GIVEN TASK:
Copy out word for word the lines from the one containing "Click empty area of the first goal card" through the end of the items, including both ends, and leave the pictures out of your copy.

(Word and item position data)

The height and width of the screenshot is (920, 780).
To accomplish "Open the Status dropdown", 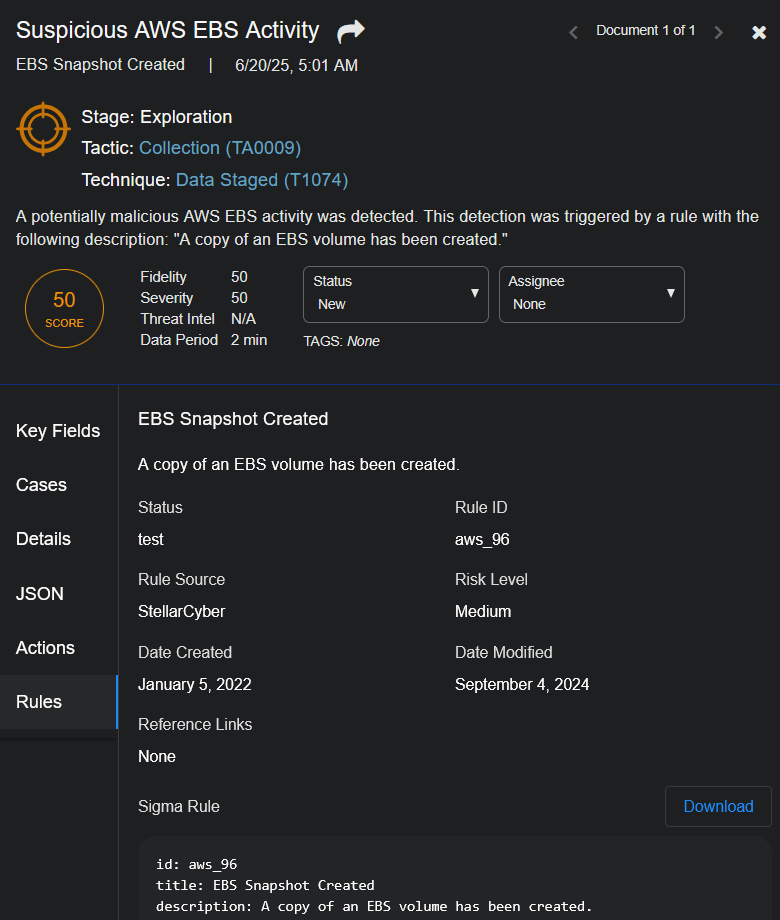I will click(395, 294).
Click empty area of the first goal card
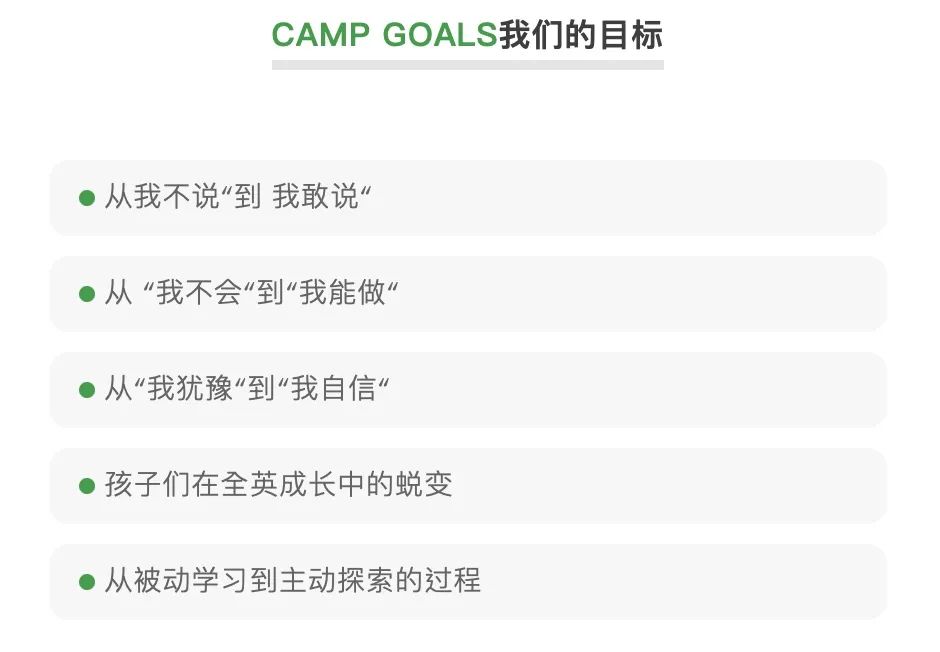The height and width of the screenshot is (652, 940). (629, 198)
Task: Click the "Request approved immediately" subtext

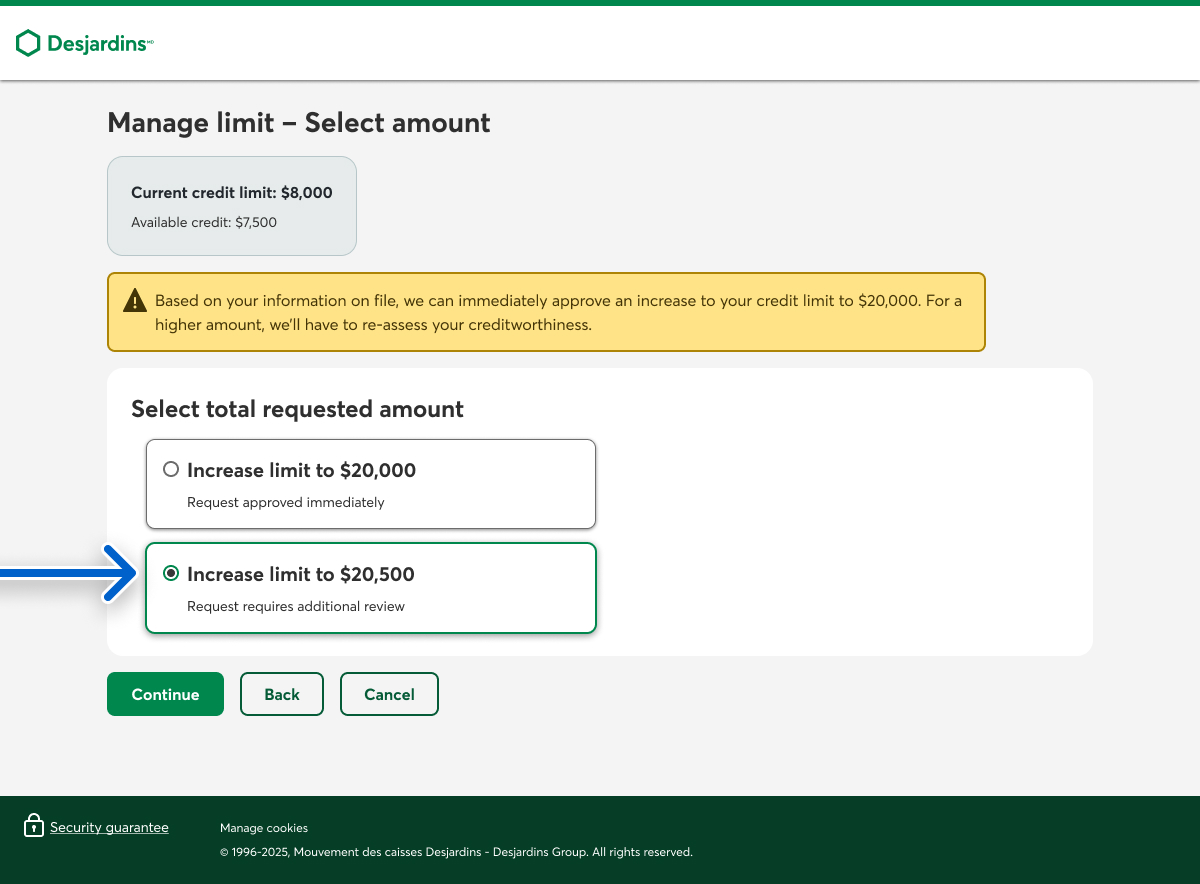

RESPONSE FOR THIS EXERCISE:
Click empty area of the first goal card
The height and width of the screenshot is (652, 940). (629, 198)
Task: Click the "Request approved immediately" subtext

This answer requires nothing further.